◆ TASK BRIEF
The answer must consist only of the lines from the line with "You are a computer-use agent." to the line with "Instruction: Open the Grok circle-slash icon", both included, exactly as they stand below.

◆ DATA
________________________
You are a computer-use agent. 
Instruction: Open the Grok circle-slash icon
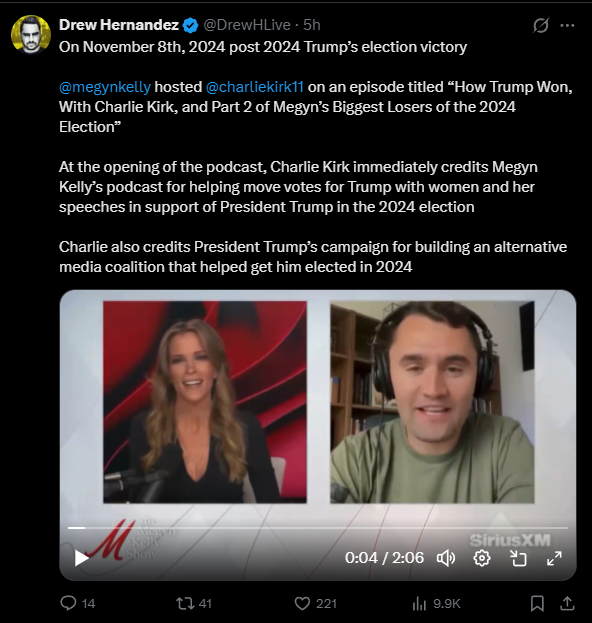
________________________
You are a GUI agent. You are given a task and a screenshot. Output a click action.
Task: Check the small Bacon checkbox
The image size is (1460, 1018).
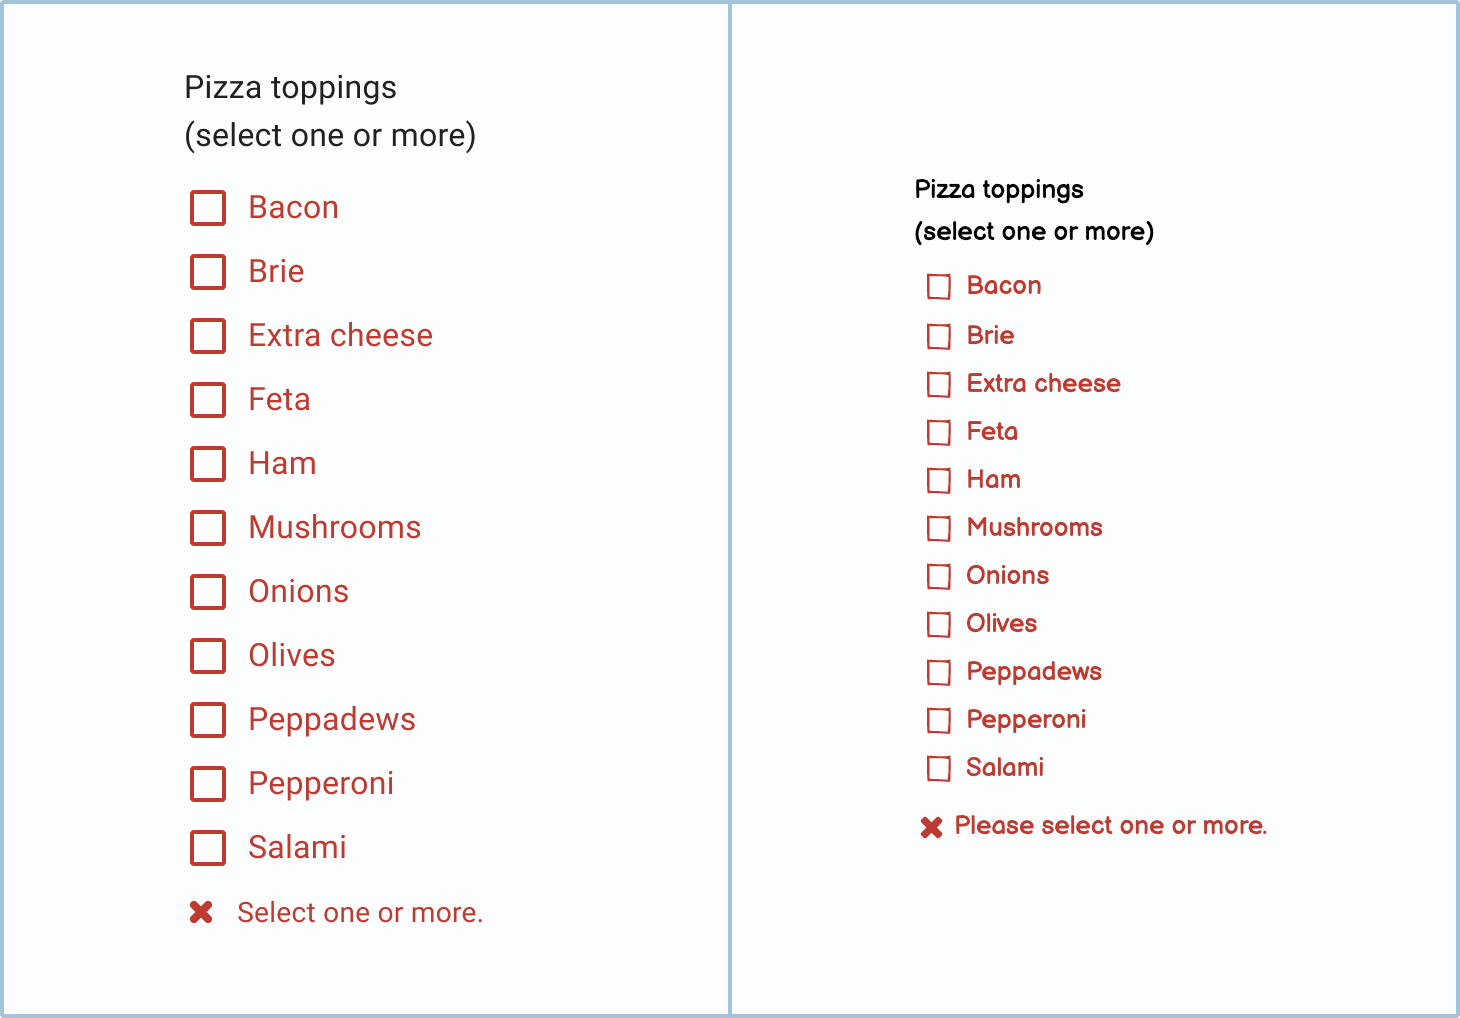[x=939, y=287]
________________________
◆ ANSWER SPACE
You are a computer-use agent. 
Instruction: Open the Grok circle-slash icon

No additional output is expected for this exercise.